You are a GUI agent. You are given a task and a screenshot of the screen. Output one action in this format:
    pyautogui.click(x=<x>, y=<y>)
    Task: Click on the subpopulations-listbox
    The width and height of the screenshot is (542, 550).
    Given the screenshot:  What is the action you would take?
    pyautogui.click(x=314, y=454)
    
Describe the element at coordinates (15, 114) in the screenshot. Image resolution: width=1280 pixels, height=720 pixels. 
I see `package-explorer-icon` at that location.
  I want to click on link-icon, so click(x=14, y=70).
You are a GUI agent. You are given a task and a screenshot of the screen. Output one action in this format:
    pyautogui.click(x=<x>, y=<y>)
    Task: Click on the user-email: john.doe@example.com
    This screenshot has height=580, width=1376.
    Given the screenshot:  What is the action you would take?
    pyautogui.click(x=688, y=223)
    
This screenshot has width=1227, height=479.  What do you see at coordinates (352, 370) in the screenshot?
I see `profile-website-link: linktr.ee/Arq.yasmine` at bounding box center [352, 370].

* * *

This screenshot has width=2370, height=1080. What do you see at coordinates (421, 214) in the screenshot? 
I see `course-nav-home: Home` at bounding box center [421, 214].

Problem to work on =
Count the lines of the records above that contain the string "height", matching case exactly, and give only the number.

Solution to this task =
5